* **How to complete this task**
Please produce an exact copy of only the lines from the one with "This screenshot has" through the last one of the material, without pictures.

++++ Supplied data ++++

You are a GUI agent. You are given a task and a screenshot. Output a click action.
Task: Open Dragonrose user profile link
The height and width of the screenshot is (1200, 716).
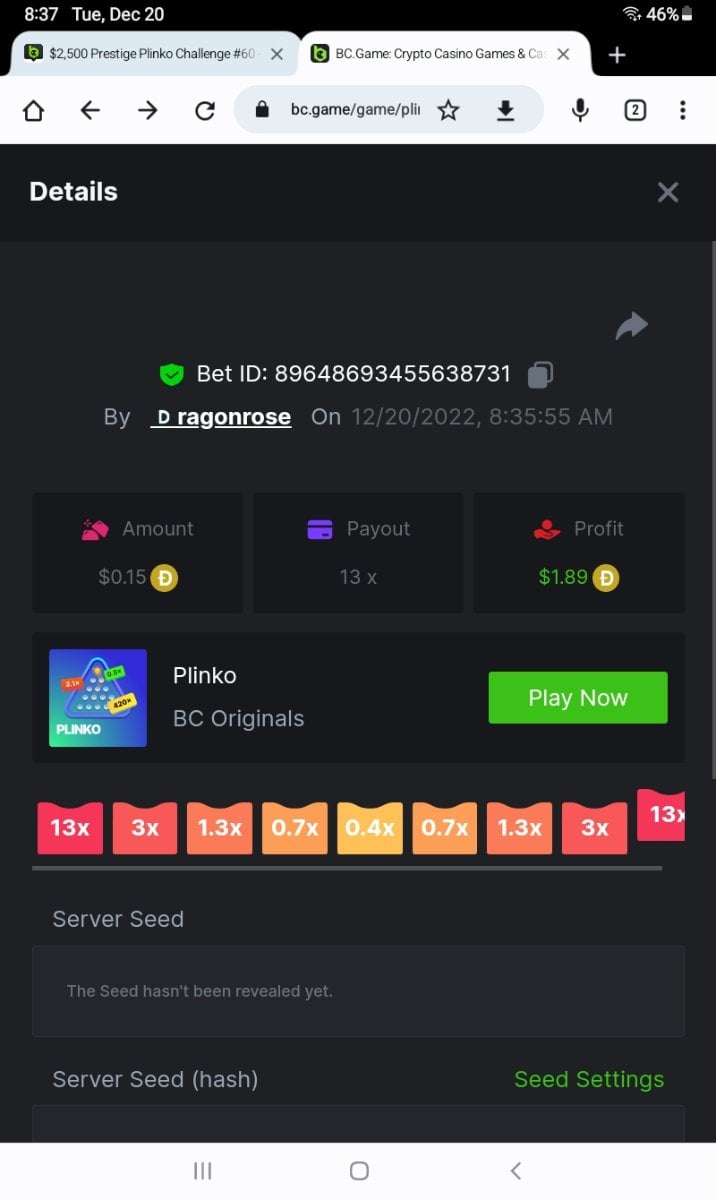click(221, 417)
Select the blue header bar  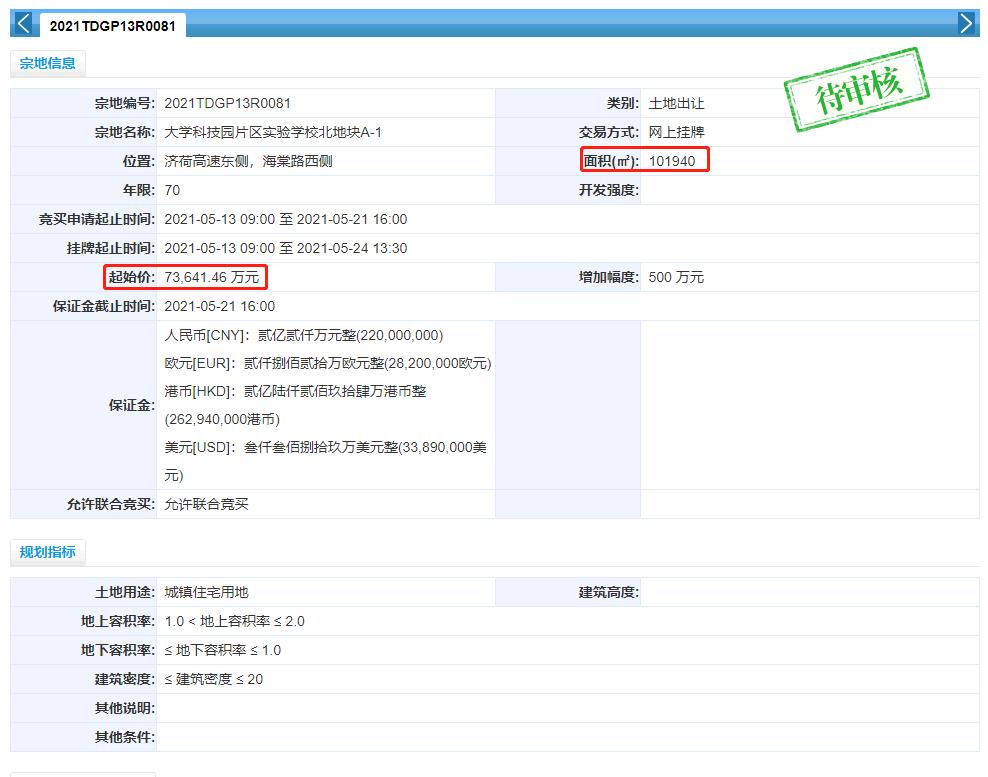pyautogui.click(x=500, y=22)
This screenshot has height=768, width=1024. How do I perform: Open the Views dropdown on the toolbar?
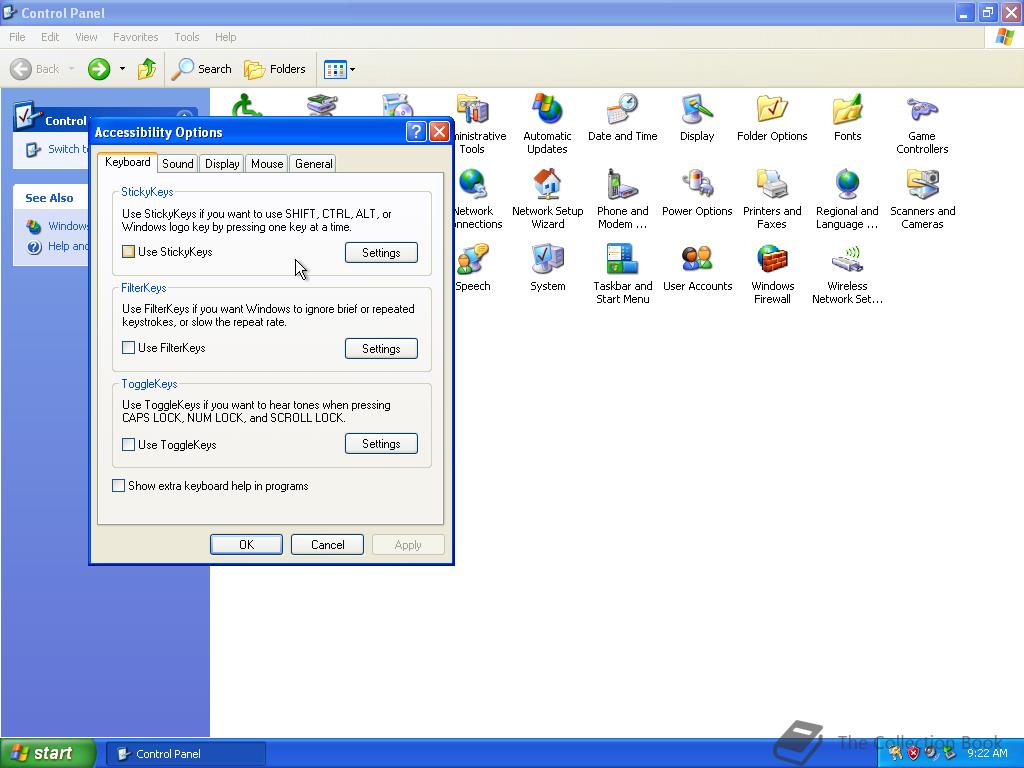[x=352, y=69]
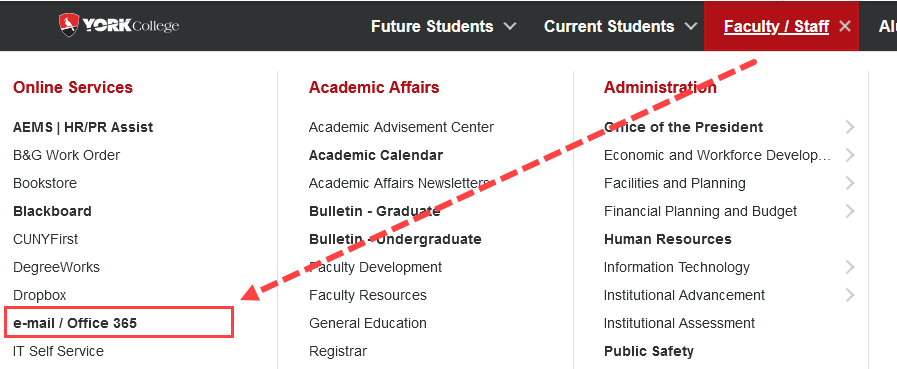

++++

* **The completed task**
This screenshot has height=768, width=1024. How do I perform: Open the Views dropdown on the toolbar?
[x=352, y=69]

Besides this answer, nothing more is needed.